__Your assignment__. Instruction for the data below: set down exactly the lines from the line with "How do I perform: Click Elon" to the line with "Task: Select Case Records in the sidebar", inclusive, and no others.

__Given records__.
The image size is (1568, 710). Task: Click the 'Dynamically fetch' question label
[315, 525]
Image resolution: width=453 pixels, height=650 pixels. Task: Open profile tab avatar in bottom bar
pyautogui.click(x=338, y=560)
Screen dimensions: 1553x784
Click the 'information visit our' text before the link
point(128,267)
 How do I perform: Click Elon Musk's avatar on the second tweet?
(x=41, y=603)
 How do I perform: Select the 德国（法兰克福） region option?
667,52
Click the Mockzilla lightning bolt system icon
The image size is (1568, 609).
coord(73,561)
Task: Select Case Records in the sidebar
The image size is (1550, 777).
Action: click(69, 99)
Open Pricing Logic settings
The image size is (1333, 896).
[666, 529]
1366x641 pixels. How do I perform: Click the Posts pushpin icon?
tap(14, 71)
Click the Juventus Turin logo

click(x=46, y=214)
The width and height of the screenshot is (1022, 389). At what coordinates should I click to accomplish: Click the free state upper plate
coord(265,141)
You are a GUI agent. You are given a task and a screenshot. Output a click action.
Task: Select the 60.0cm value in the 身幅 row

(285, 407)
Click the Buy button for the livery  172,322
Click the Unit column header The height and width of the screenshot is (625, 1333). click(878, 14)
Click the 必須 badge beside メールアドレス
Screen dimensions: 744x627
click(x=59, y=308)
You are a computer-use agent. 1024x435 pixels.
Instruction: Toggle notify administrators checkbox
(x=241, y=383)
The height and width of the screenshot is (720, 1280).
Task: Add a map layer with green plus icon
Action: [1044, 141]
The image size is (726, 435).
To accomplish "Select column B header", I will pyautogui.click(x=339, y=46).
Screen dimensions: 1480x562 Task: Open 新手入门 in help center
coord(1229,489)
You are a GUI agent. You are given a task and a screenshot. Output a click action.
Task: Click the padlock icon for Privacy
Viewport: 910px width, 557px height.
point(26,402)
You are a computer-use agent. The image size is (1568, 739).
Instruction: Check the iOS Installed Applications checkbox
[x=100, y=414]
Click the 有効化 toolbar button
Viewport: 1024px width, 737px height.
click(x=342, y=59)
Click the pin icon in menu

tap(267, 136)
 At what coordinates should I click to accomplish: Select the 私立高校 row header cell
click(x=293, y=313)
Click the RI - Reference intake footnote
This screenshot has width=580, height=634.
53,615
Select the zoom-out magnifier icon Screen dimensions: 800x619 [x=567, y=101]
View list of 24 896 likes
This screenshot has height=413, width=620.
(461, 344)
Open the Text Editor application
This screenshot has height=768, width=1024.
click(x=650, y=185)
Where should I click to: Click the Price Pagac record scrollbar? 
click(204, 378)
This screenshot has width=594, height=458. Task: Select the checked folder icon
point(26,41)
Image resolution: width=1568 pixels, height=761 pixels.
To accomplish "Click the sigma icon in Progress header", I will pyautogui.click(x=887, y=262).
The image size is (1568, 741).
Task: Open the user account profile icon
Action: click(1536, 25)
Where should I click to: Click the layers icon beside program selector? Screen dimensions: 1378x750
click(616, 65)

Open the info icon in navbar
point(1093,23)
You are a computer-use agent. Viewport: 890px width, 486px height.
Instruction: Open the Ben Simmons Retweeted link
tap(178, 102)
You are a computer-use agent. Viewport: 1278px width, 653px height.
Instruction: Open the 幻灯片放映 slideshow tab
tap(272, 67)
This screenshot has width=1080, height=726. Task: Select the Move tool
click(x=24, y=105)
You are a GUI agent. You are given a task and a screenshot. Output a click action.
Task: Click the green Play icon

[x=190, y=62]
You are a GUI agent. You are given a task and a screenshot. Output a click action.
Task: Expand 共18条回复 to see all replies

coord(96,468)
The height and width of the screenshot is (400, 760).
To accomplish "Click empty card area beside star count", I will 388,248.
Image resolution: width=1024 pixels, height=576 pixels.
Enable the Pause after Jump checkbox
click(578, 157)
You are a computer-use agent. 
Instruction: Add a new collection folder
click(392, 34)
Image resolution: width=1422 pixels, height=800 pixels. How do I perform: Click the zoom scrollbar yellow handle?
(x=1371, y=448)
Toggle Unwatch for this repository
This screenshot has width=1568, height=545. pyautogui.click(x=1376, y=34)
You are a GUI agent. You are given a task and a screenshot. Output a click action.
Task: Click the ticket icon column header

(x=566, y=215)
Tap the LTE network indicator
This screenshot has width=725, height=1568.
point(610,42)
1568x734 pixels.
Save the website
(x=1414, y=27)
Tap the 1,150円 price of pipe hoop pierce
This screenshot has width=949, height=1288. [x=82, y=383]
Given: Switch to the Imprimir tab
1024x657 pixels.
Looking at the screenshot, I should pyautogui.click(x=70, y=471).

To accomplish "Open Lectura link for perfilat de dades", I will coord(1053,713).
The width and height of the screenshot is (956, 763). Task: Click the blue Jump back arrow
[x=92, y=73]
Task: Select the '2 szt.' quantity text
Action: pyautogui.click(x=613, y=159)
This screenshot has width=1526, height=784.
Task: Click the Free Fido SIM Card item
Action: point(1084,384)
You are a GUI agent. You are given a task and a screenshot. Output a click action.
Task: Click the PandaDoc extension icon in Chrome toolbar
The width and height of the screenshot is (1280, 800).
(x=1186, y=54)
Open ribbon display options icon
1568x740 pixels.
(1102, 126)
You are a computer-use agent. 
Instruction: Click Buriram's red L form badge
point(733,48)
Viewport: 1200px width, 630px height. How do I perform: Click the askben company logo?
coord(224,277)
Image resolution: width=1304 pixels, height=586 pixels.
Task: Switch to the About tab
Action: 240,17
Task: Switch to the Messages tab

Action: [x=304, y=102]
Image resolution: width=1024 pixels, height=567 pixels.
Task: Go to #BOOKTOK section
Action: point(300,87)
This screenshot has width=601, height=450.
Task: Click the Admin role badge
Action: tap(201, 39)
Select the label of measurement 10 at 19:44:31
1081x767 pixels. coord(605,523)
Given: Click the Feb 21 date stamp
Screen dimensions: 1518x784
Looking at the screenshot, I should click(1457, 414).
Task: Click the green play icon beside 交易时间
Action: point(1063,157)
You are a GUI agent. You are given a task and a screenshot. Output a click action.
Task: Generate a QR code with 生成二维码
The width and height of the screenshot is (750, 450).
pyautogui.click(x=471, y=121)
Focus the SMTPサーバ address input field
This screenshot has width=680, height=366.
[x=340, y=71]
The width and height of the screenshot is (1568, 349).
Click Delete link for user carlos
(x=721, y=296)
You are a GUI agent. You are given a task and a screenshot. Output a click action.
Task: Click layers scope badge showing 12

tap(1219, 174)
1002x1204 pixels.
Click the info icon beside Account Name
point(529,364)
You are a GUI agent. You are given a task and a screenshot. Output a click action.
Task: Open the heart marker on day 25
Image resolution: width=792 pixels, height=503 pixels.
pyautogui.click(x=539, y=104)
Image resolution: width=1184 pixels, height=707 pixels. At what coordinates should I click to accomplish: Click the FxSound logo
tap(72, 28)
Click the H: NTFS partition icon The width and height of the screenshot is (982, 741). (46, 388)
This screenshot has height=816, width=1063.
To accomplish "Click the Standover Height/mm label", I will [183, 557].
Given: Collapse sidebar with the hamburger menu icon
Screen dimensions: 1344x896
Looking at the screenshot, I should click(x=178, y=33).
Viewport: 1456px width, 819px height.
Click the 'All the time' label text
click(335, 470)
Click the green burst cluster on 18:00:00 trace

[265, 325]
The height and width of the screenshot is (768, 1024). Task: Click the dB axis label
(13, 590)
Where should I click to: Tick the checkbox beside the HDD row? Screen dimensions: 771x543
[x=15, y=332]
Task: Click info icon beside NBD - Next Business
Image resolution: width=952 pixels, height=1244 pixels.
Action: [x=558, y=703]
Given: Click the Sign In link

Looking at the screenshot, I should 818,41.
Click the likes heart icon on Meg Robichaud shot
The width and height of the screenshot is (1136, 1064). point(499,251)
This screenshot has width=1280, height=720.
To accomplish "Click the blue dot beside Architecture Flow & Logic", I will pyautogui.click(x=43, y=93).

__Answer space__.
 How do I perform: Click Elon Musk's avatar on the second tweet?
(x=41, y=603)
 How do I perform: Select the 德国（法兰克福） region option?
667,52
Click the Mockzilla lightning bolt system icon
The image size is (1568, 609).
coord(73,561)
Task: Select Case Records in the sidebar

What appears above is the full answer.